Task to carry out
Scan the lines below and report each one containing "agent" by copying it.

Saved data entries:
━━━━━━━━━━━━━━━━

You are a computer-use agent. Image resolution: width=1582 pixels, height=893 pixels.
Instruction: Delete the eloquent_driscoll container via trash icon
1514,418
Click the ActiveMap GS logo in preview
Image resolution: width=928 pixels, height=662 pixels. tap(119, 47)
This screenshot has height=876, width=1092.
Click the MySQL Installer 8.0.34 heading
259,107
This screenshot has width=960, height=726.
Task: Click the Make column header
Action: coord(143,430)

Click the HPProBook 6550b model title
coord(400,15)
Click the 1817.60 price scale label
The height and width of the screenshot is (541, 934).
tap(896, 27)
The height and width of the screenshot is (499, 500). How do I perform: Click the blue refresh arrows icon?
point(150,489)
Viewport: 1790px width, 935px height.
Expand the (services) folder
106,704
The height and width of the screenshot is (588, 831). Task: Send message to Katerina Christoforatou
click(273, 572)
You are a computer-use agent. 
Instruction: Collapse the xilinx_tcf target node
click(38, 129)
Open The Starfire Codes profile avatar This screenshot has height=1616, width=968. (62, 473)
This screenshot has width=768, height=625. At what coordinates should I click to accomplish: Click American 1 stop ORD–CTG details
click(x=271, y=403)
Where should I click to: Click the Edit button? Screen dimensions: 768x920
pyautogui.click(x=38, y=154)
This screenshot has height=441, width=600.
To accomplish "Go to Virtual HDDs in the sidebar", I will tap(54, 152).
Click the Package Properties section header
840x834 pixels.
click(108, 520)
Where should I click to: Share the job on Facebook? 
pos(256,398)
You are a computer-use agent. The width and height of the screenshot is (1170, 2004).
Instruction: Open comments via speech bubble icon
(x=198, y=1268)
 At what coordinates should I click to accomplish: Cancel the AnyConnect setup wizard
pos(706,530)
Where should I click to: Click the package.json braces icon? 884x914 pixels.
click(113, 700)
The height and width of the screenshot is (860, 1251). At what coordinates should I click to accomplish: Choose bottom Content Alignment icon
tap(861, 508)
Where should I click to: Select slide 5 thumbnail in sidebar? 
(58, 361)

━━━━━━━━━━━━━━━━

Worked solution
You are a computer-use agent. Image resolution: width=1582 pixels, height=893 pixels.
You are a computer-use agent. 
You are a computer-use agent. The width and height of the screenshot is (1170, 2004).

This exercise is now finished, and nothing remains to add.